Marcos caminhou até seu quarto que, um ano atrás, pertencia a seus avós. Havia uma caixinha embaixo da cama onde guardava reservas financeiras. Boa parte era sua única herança, deixada por eles. Ele não mexeria ali a menos que seu próprio salário acabasse – estava próximo de acontecer, para ser sincero. Porém tudo que ele pensava agora era em buscar Fred. Marcos teria companhia dali para frente o que era animador. Com a mesma roupa que estava ele saiu, aproveitando que ainda estava cedo e a clínica estaria vazia.

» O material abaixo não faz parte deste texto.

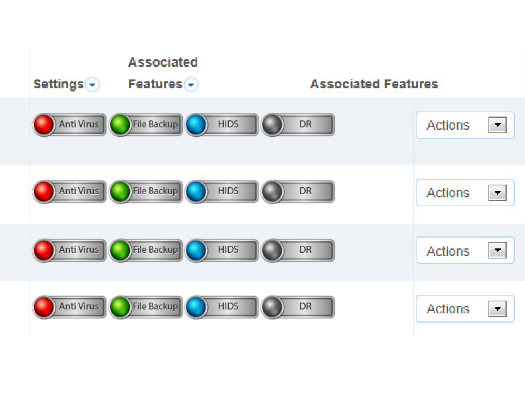Image resolution: width=525 pixels, height=394 pixels.
Task: Open the Associated Features column arrow menu
Action: point(191,84)
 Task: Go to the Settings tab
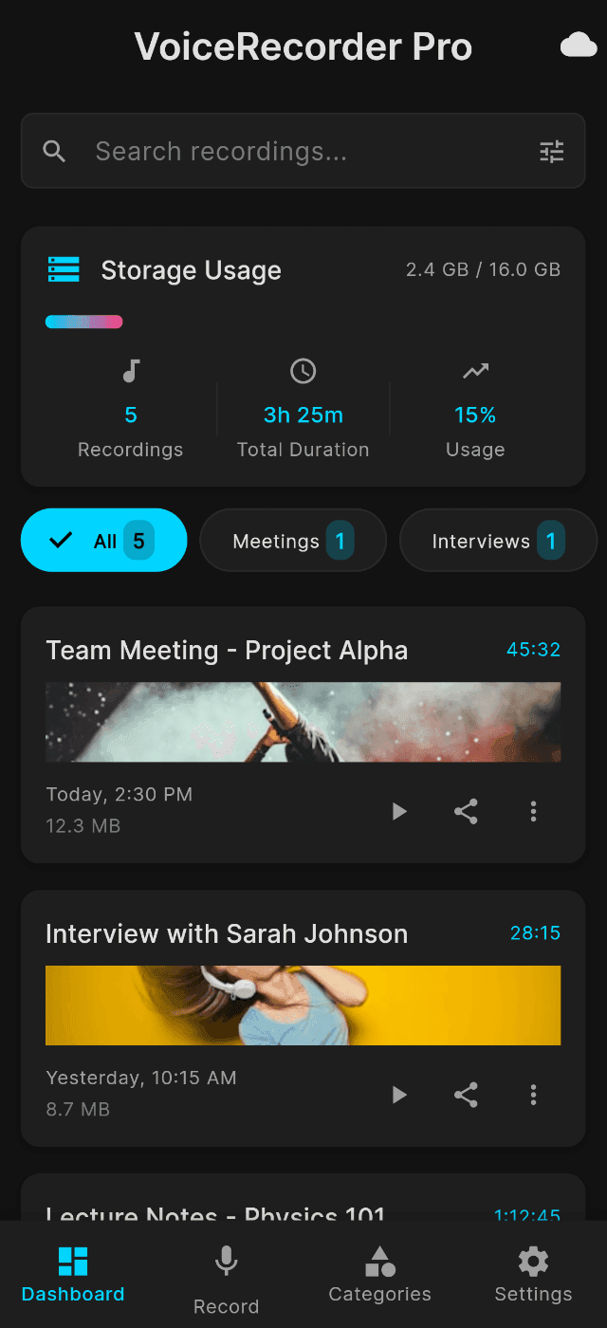(533, 1275)
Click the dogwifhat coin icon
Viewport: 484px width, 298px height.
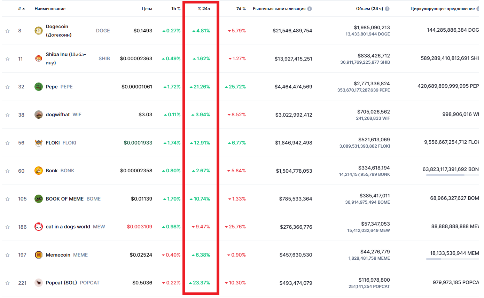(x=39, y=115)
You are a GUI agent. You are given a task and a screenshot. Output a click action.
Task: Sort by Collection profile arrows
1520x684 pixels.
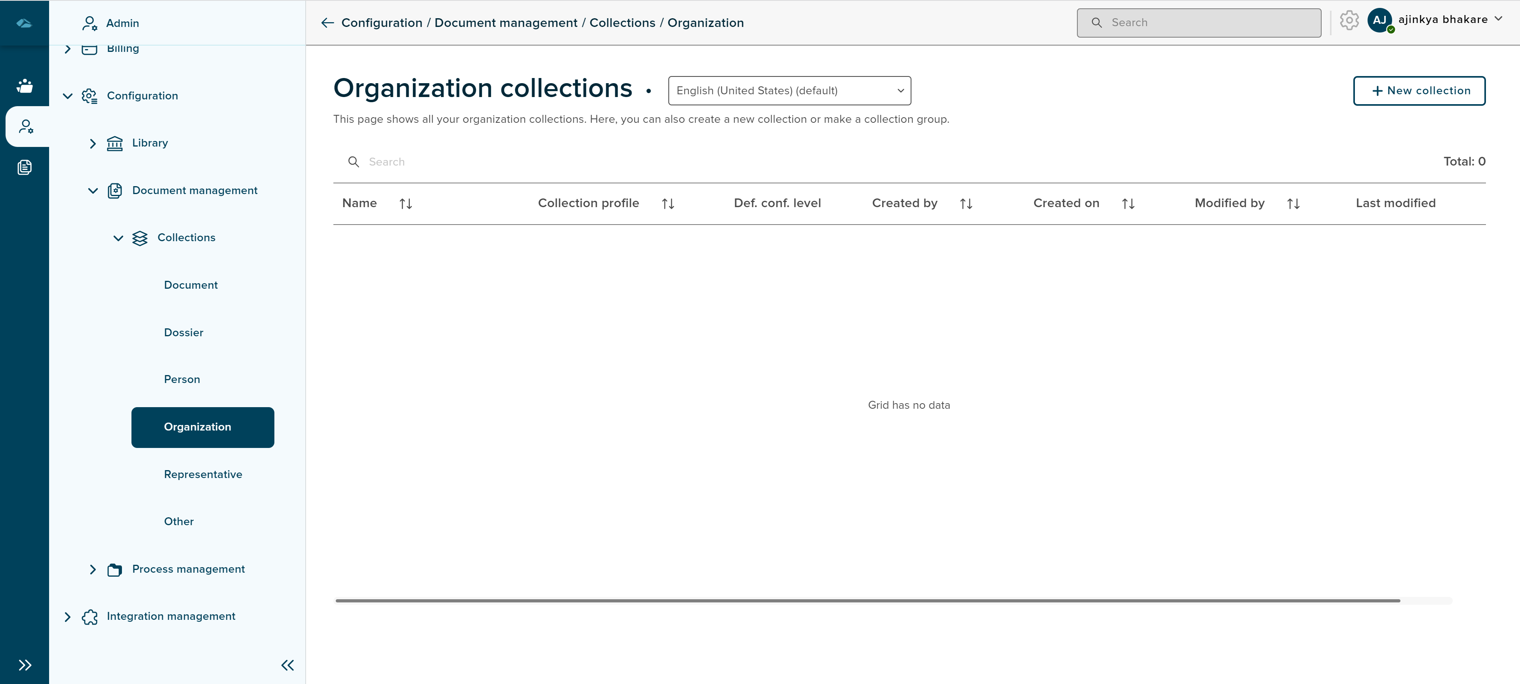668,204
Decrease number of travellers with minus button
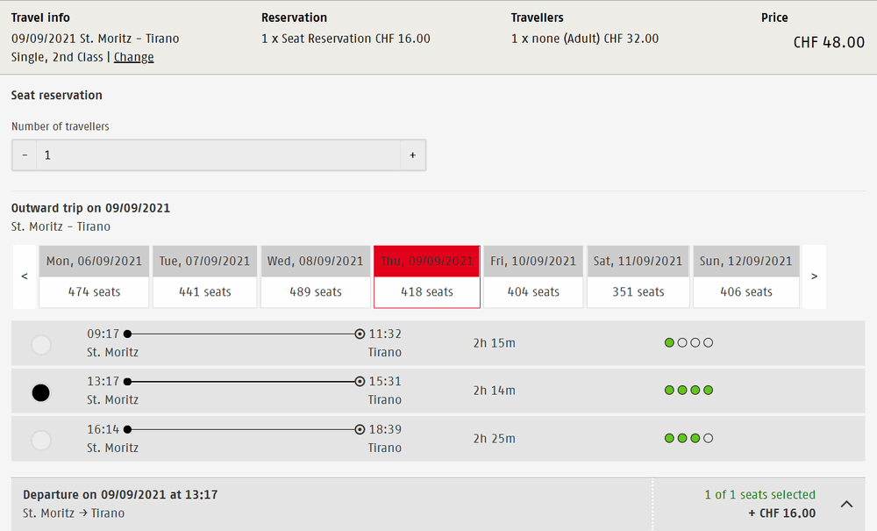This screenshot has width=877, height=531. (x=25, y=155)
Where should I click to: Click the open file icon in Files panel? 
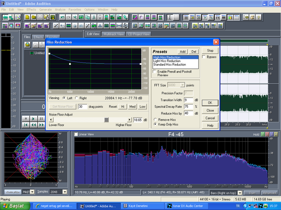[27, 45]
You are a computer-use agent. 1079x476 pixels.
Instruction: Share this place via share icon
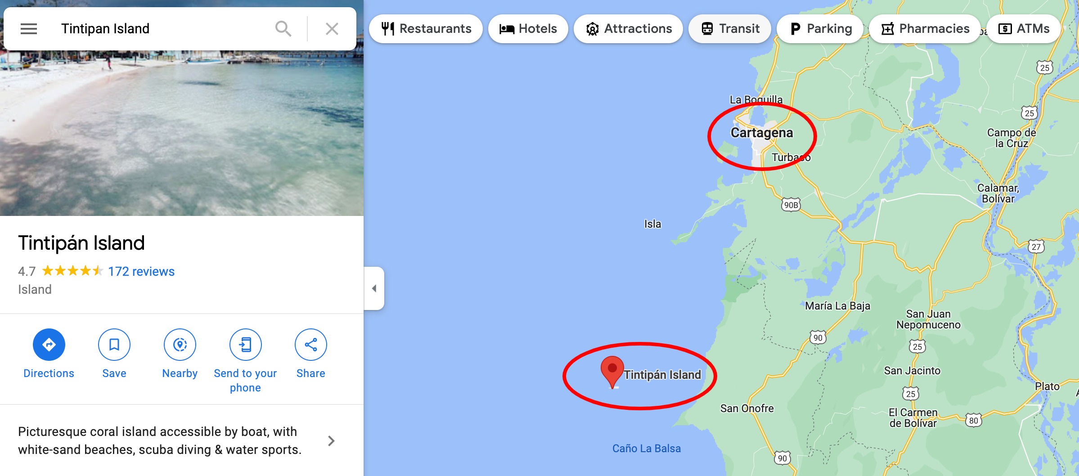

- Olá, Marcos. – Cumprimentou Peter, surpreendendo o outro.

- A Drª Íris se encontra?

- Ela vai precisar se ausentar por uns dias. Íris sofreu um acidente na noite de ontem.

Marcos arregalou os olhos e perguntou, mais alto que o normal:

- Foi grave? Como ela tá?

- Ao que tudo indica nada pôs em risco a vida dela mas precisará ficar em observação, igual o seu filhote. Falando nele, vamos lá?

Como foi dito pelo médico, Fred recebeu alta naquele dia. Peter explicou que o tratamento poderia ser continuado em casa e instruiu Marcos a realizar a primeira vacinação o quanto antes para melhorar a imunidade do animal. Até lá, Fred não poderia passear ou entrar em contato com outros cães. Marcos acertou as contas na recepção – que lhe custaram o restante do salário, mas fora por uma boa causa – e antes de sair escutou uma conversa entre Peter e Harumi.

- Você vai ao hospital hoje? – Perguntou o veterinário para a recepcionista.

- Vou resolver um problema na escola dos meus meninos. Não posso adiar mas quero ver ela o quanto antes.

- Eu vou depois de amanhã. Tenho dois plantões hoje.

Marcos saiu sem ouvir o final, mas ficou com aquilo na cabeça. Gostaria de agradecer a doutora pelos cuidados com Fred, mas isso significaria entrar em um hospital que estaria sempre cheio. A ideia maquinou em sua mente o resto do dia. Após o almoço ele encarou o relógio de parede na cozinha, o tic-tac dos ponteiros o incomodava bastante. Olhou para Fred que dormia tranquilamente numa cama improvisada próximo ao sofá. Marcos sabia que o filhote só estava ali porque Íris e Peter o salvaram. Ao rapaz ele já agradecera, mas a ela ainda não. Um dia se passara e ele queria vê-la, precisava vê-la. Então na tarde do dia seguinte ele foi até a clínica e, para sua sorte, encontrou Peter na porta.